Safra enxuta. As expectativas de que a produção chinesa de soja irá encolher na safra atual - e consequentemente elevar a demanda pela oleaginosa americana - fizeram os contratos negociados na bolsa de Chicago estenderem ontem o movimento altista dos últimos pregões. De acordo com o Centro de Informação de Grãos e Óleos chinês, a área total de soja no país poderá recuar 3,7%. Os papéis com vencimento em agosto encerraram o dia com alta de 9,50 centavos de dólar, para US$ 1,12950 por bushel. "O fornecimento enxuto de soja continua a dar suporte", disse à Bloomberg Chad Henderson, analista da Prime Agricultural Consultants Inc., de Wisconsin. No mercado doméstico, a saca de 60 quilos da soja fechou a R$ 50,66, com queda de 0,37%, segundo o indicador Cepea/Esalq.
 
Plantio atrasado.

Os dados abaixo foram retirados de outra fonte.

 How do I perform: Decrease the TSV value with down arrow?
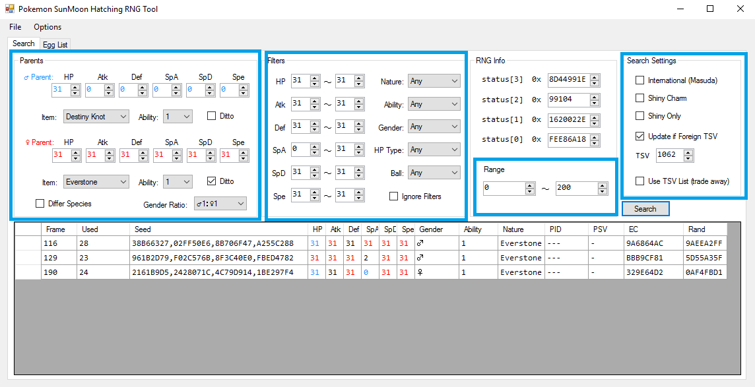tap(688, 158)
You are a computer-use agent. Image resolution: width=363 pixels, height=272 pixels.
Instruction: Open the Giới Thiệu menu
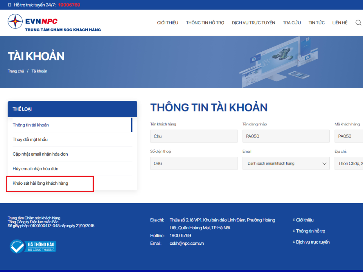tap(168, 23)
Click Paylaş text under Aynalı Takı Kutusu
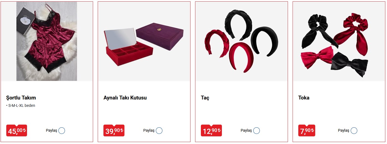Image resolution: width=387 pixels, height=144 pixels. 149,131
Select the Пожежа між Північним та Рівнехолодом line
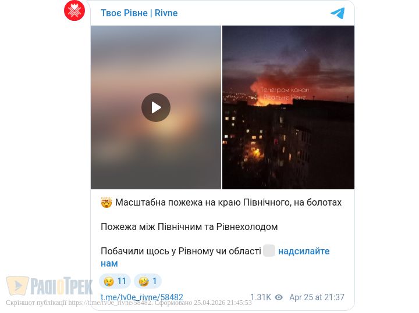This screenshot has width=419, height=313. (x=189, y=227)
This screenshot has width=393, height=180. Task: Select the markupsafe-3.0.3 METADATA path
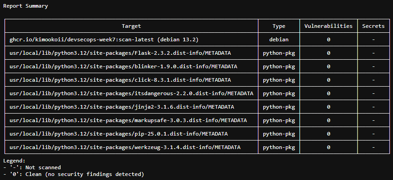tap(128, 120)
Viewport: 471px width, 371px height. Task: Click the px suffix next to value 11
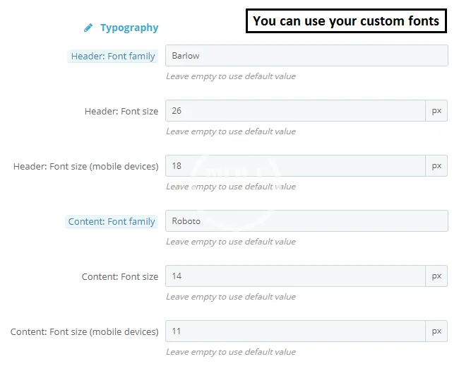click(x=436, y=331)
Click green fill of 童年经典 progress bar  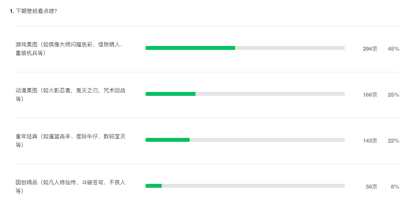[168, 140]
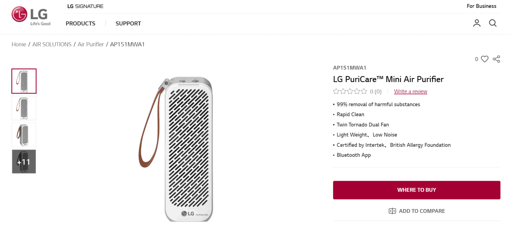Click the star rating icons
The width and height of the screenshot is (511, 244).
pyautogui.click(x=350, y=92)
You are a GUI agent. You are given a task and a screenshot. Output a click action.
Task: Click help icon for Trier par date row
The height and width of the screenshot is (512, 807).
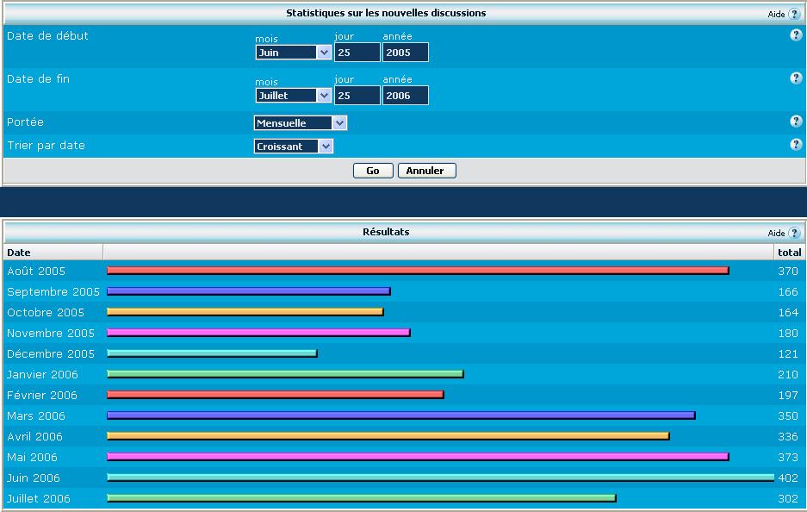coord(796,145)
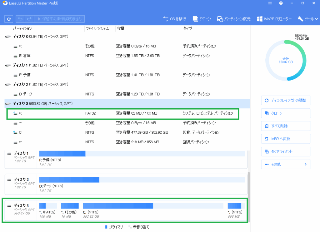This screenshot has height=232, width=320.
Task: Click the disk map vertical scrollbar
Action: 248,194
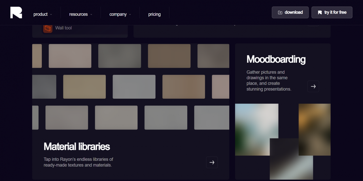Expand the resources menu chevron
Viewport: 363px width, 181px height.
(x=91, y=14)
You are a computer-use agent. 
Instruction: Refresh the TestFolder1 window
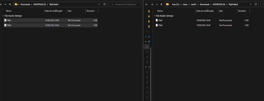(104, 5)
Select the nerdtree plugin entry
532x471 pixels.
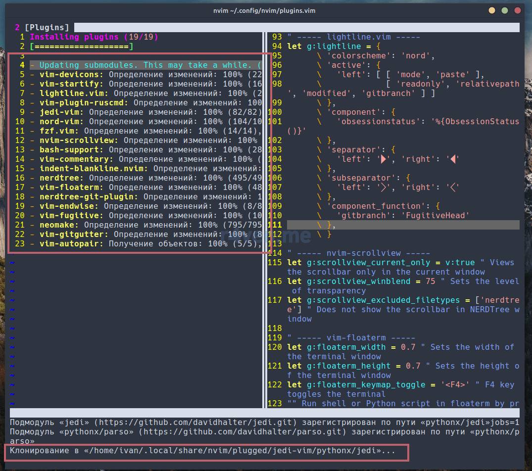[x=61, y=178]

Os preços futuros do trigo subiram ontem para o maior nível desde janeiro, na medida em que o tempo úmido nas regiões produtoras dos EUA aumenta a expectativa de atrasos no plantio. O país é o maior exportador do cereal do mundo. Segundo o USDA, cerca de 50% do trigo de primavera havia sido plantado até 17 de maio, comparado com a média de 90% registrada nos últimos cinco anos. Partes do Kansas receberam até três vezes mais chuvas que o normal para a época, informou o Serviço Nacional de Meteorologia. Com isso, os papéis para entrega em setembro encerraram com alta de 9,25 centavos em Chicago, a US$ 6,2375 por bushel. Em Kansas, a alta foi de 7,25, para US$ 6,60. No mercado paranaense, a saca de 60 quilos fechou a R$ 28,45, queda de 0,18%, segundo o Deral.
 
Alta no campo em SP. O IqPR, índice de preços recebidos pelos produtores agropecuários de São Paulo pesquisado pelo Instituto de Economia Agrícola (IEA) - vinculado à Secretaria da Agricultura do Estado -, encerrou a segunda quadrissemana de maio com variação positiva de 2,41%. Foi a quinta alta consecutiva do indicador, desta feita sustentada pelo comportamento das cotações no grupo de produtos de origem vegetal. Na média ponderada, o grupo registrou valorização de 3,56%. A cana, carro-chefe do agronegócio paulista, subiu 4,51%, e para outros seis vegetais também houve ganho de preços (quatro caíram). No grupo dos produtos de origem animal, houve queda média de 0,47%. O destaque entre os seis produtos do grupo foram os ovos, que tiveram baixa de 10,09%.